• GIVEN PASSAGE

☆ ☆ ☆ ☆ ☆

I misunderstood what the getter and setter methods were for. I thought it was a way to get a handle to the data for the given backend (e.g. occa::modeMemory_t*) and not the underlying backend (e.g. CUDA pointer).
@jedbrown can you confirm we want to pass/retrieve C/C++/CUDA/HIP native pointers and not backend-specific pointers for these methods:
ceedSetArray
ceedGetArray
Yup, that's what we want. The use case in current 'main' is that we're getting the array (as a host, CUDA, or ROCm device pointer) from PETSc and having the CeedVector wrap it for application of an operator. I believe the implementations in CeedVectorSetArrayDevice_{Cuda,Hip} are correct (and they work in all cases we've considered). We could consider something different, but this mode is useful and flexible.
Cool, thank you for clarifying. Making it easy to wrap a native pointer has been a feature I've wanted to add so it helps everyone :) (:bird: :bird: :curling_stone:)
Great, I hope this isn't too hard and we'll look forward to activating this usage with the OCCA backends.

☆ ☆ ☆ ☆ ☆

• LISTED ENTRIES

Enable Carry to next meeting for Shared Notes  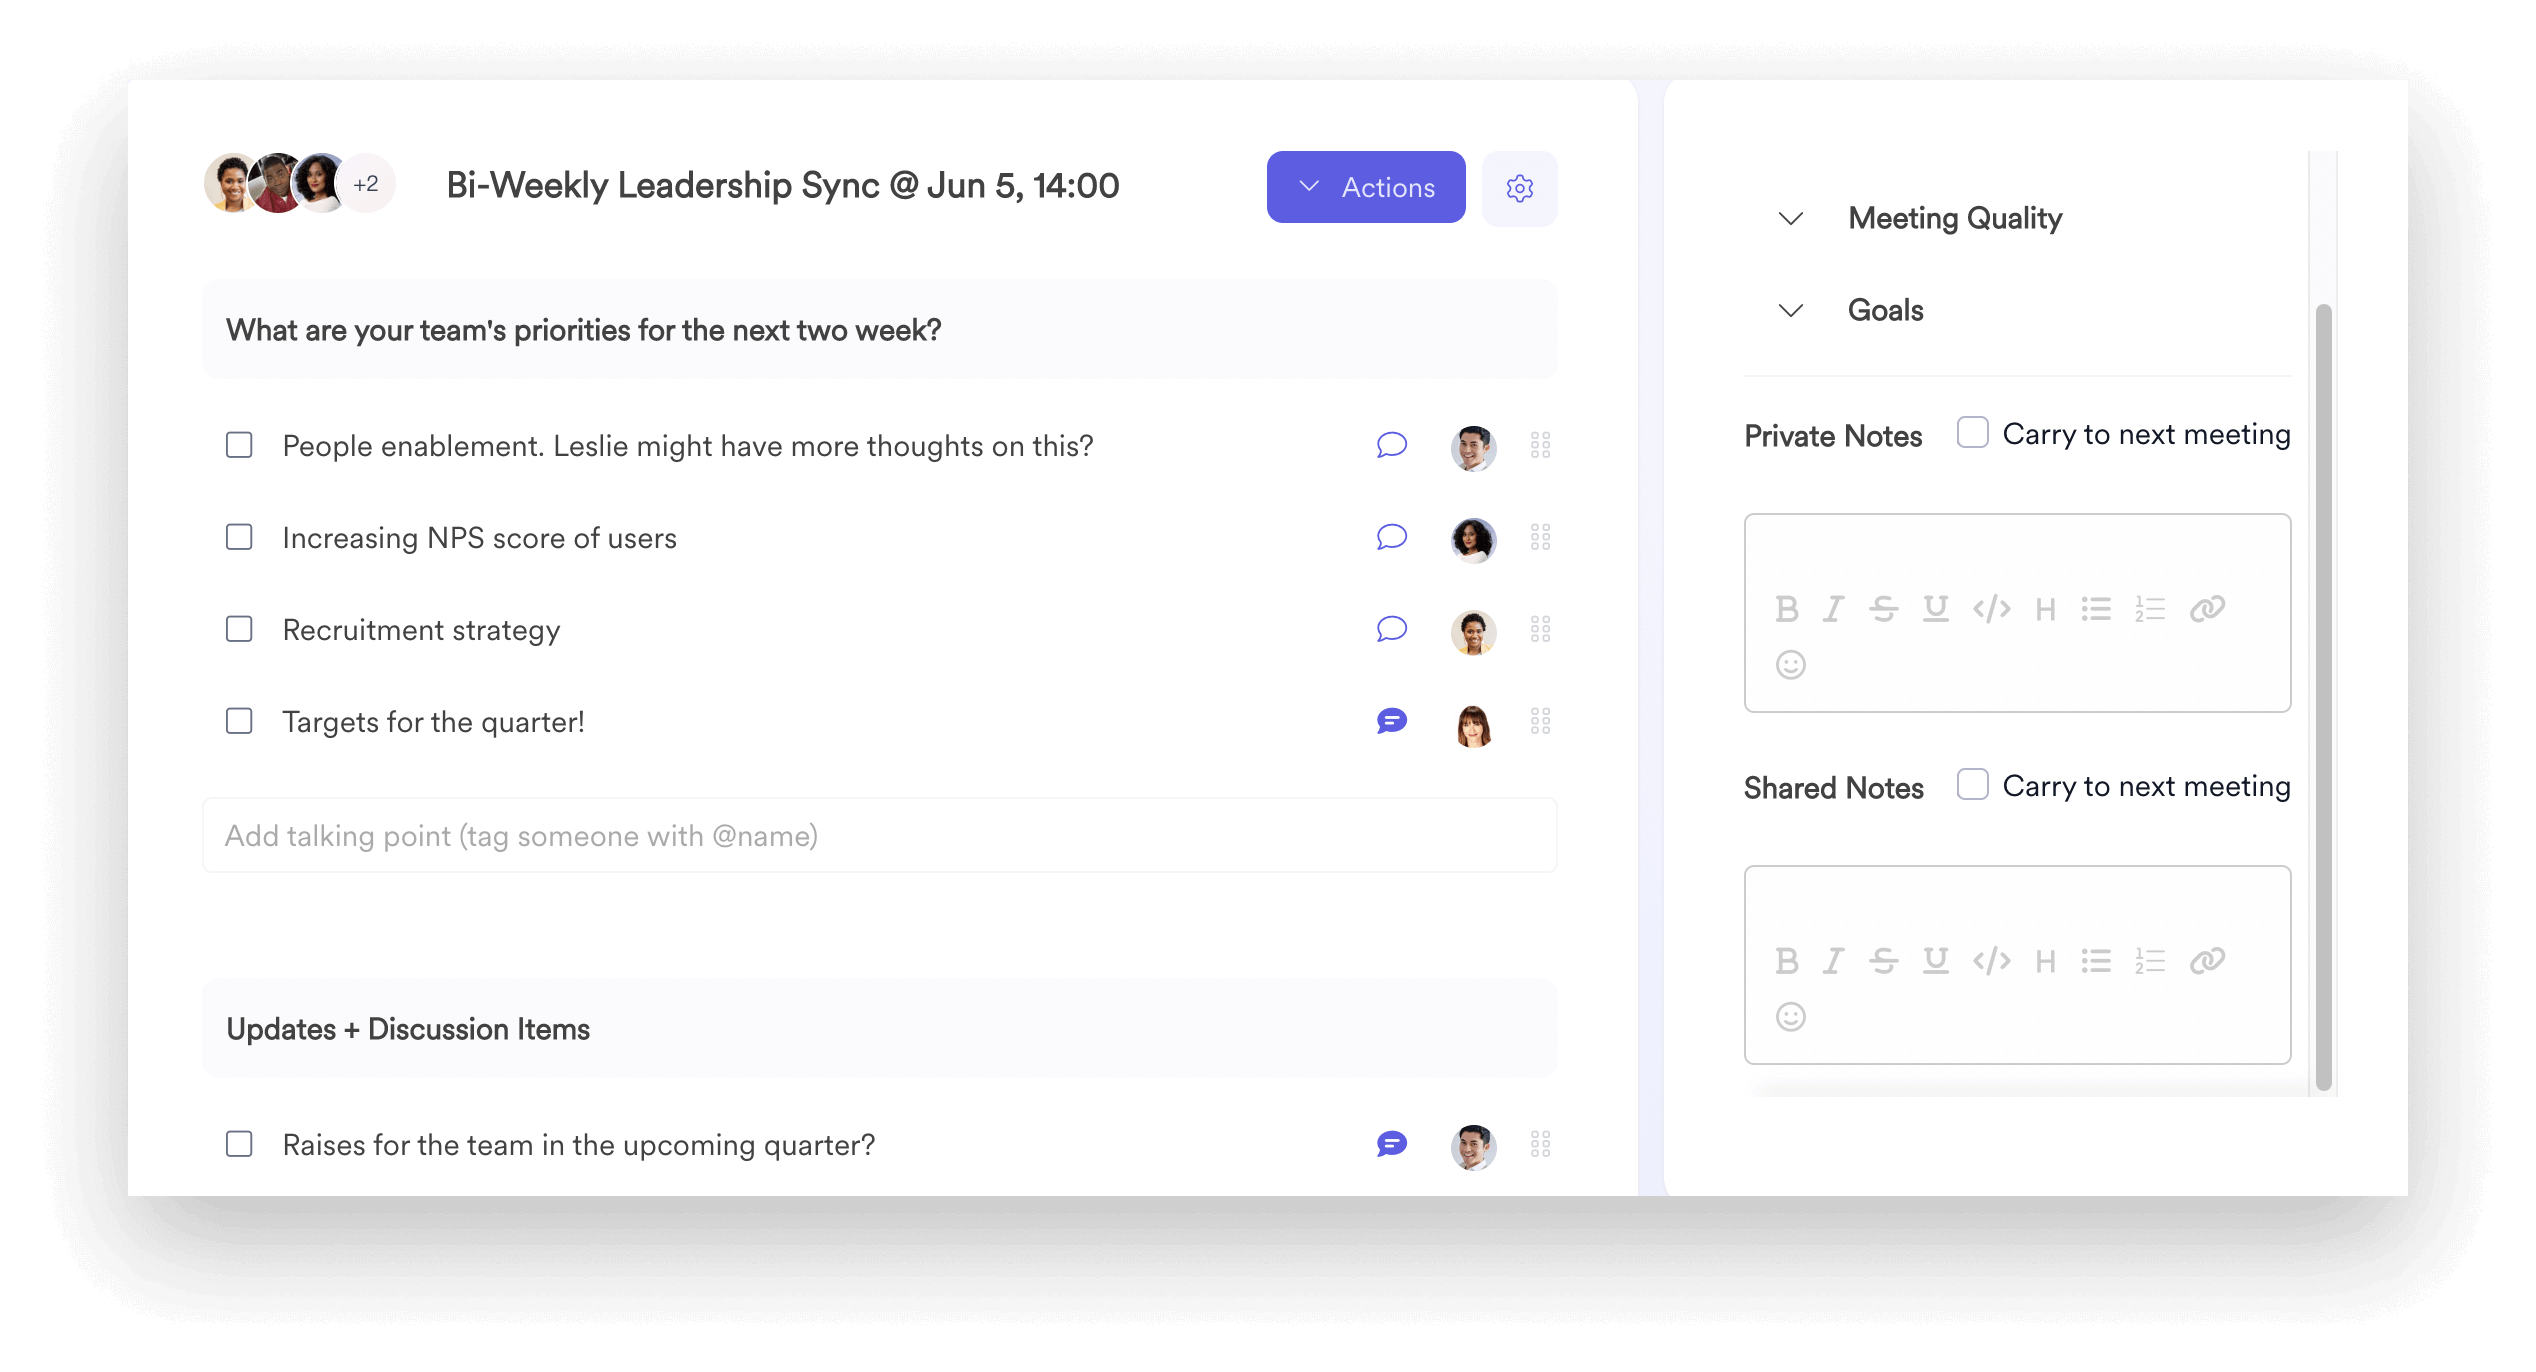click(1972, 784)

☆ ☆ ☆ ☆ ☆

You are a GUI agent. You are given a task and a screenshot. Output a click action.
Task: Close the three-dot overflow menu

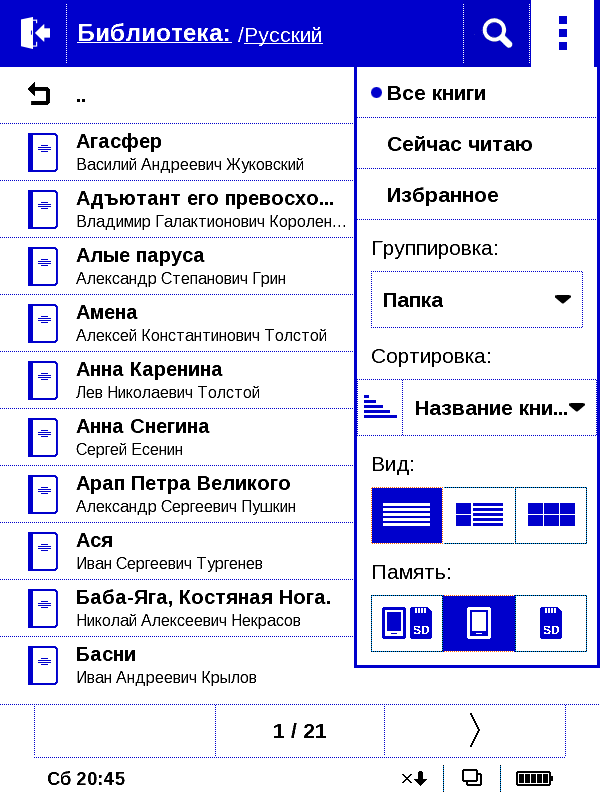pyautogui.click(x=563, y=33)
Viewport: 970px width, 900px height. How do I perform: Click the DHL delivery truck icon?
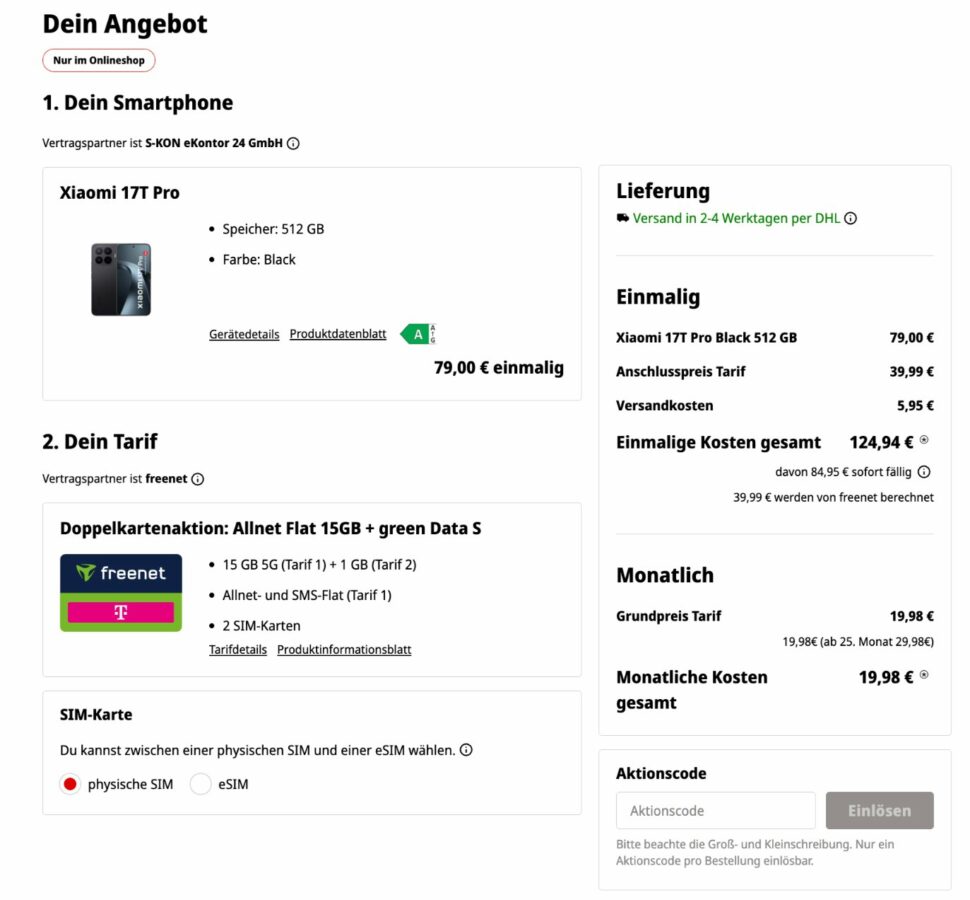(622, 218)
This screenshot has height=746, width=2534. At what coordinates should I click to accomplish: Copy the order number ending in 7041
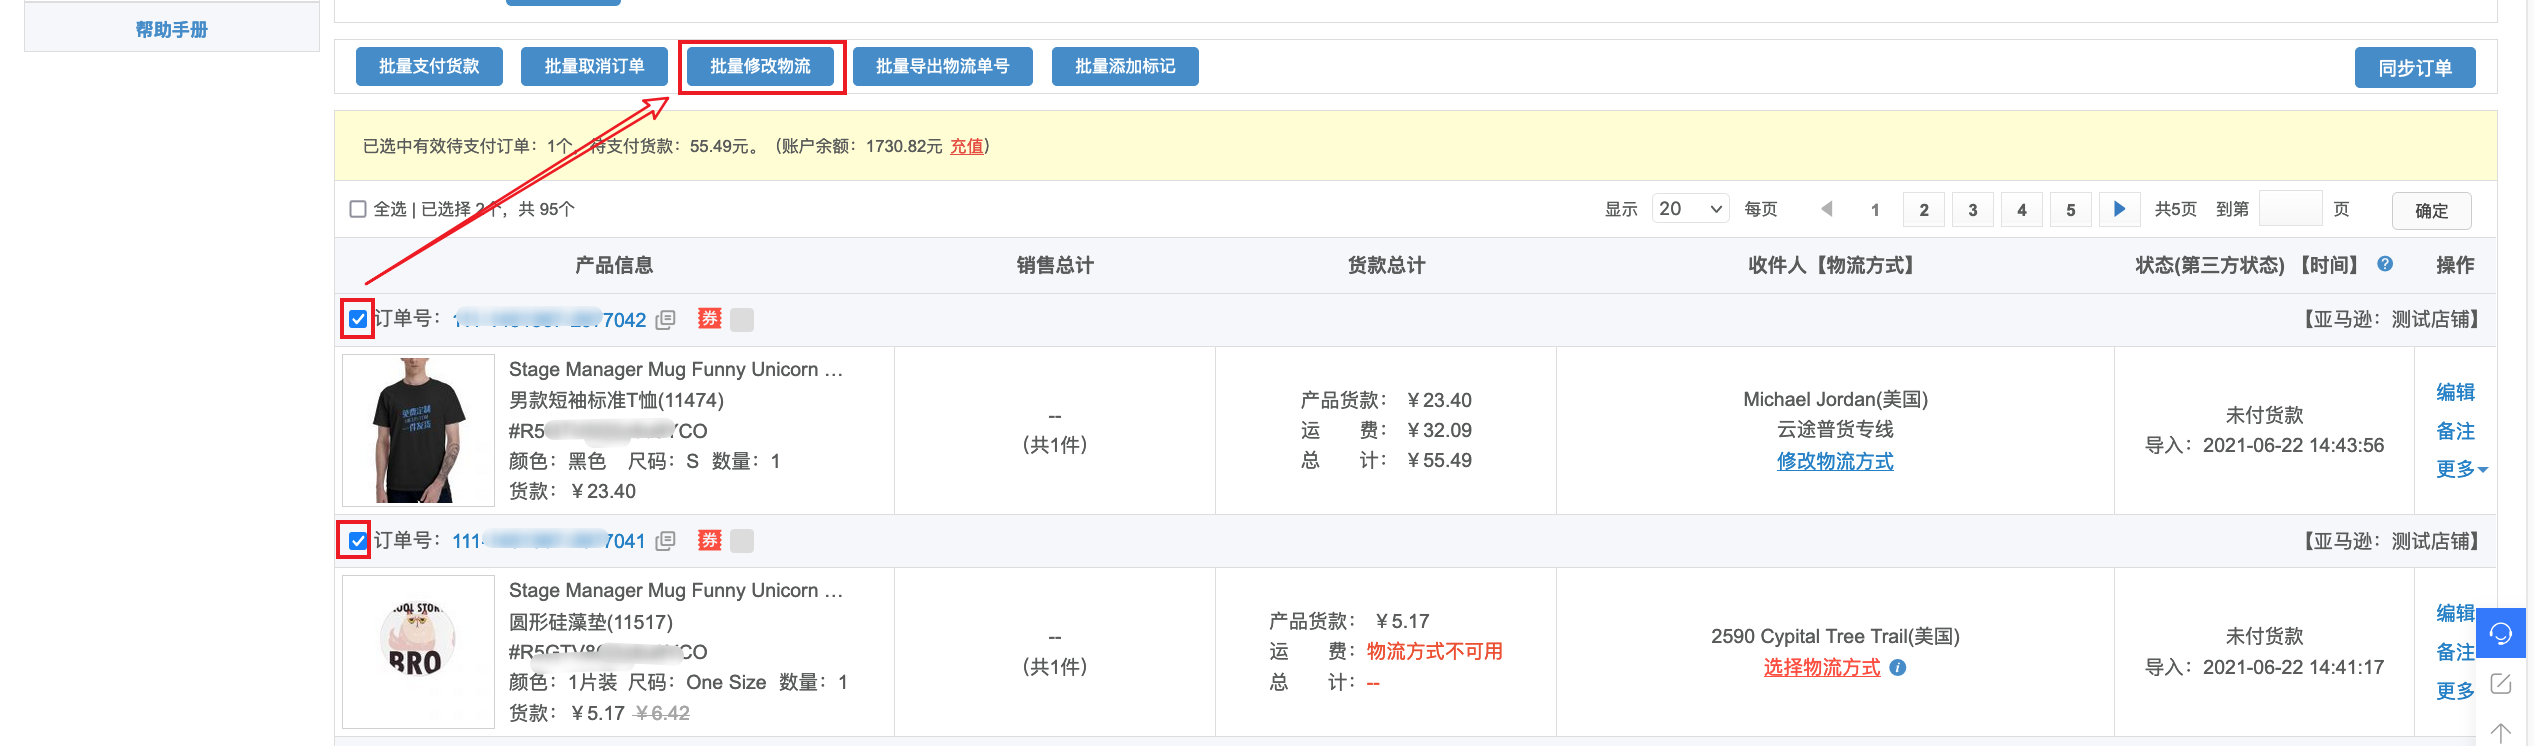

☆ ☆ ☆ ☆ ☆

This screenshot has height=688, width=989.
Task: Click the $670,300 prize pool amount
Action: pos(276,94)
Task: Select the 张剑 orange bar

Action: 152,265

☆ ☆ ☆ ☆ ☆

• STATED PROBLEM 1
In the thread about native pointers, where is the array obtained from in the use case in current 'main'?
• STATED PROBLEM 2
Pick up the thread about native pointers after its last message and continue it.
The rows are separate material and have no connection to the thread about native pointers.

• TASK RESULT 1
It is obtained from PETSc.

• TASK RESULT 2
I think this isn't fixed yet since libCEED will need an update, though it should be simple.
Oh weird, I think Github auto-closed this ticket when I merged the PR

Yeah, that's clearly what happened. I wonder if it would have done that if you didn't have write permission to this repo.
Are you able to update backends/occa/ or would you like us to give it a try?
I started #688 but will need to re-tag the OCCA versions along with the PR changes. I'll tag 1.1.1 after these tests work on a fixed main commit.
Actually, I'm not sure where I can set the version/commit :thinking:
For testing, it's set in .gitlab-ci.yml
For documentation it should be on the README, I think
Thank you!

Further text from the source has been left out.